* _Aim of the task_: For each record below, output its text exactly and skip any picture.

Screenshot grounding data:
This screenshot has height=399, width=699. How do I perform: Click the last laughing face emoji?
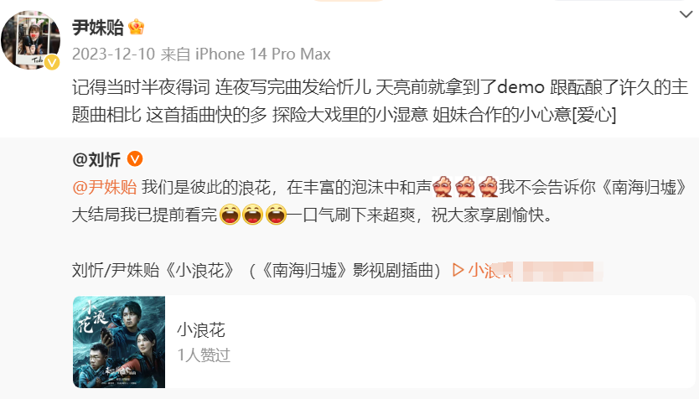[x=276, y=214]
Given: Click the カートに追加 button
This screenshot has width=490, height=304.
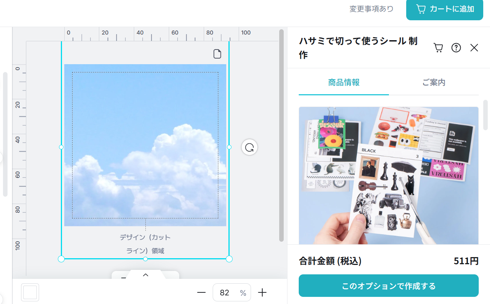Looking at the screenshot, I should tap(445, 9).
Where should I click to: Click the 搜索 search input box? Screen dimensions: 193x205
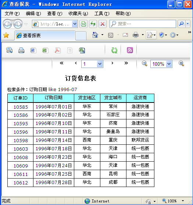click(143, 24)
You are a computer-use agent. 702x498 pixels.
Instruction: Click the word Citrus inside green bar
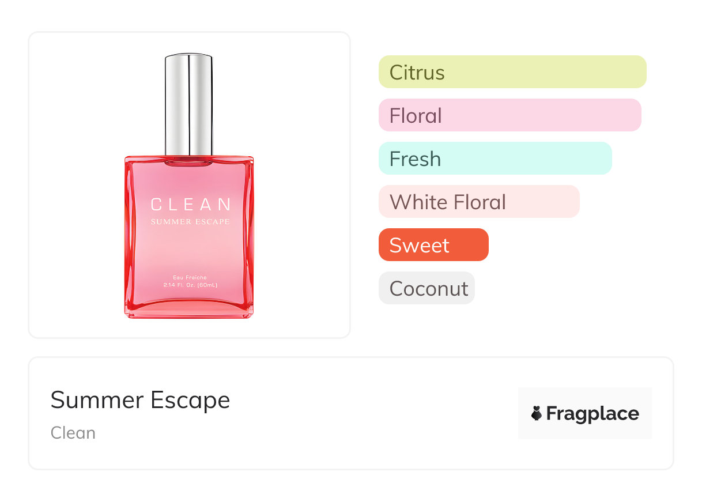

* _The completed task_:
This screenshot has height=399, width=699. How do I perform: Click the last laughing face emoji?
[x=276, y=214]
Given: Click the カートに追加 button
This screenshot has width=490, height=304.
Looking at the screenshot, I should tap(445, 9).
Where should I click to: Click the 搜索 search input box? Screen dimensions: 193x205
click(143, 24)
You are a computer-use agent. 702x498 pixels.
Instruction: Click the word Citrus inside green bar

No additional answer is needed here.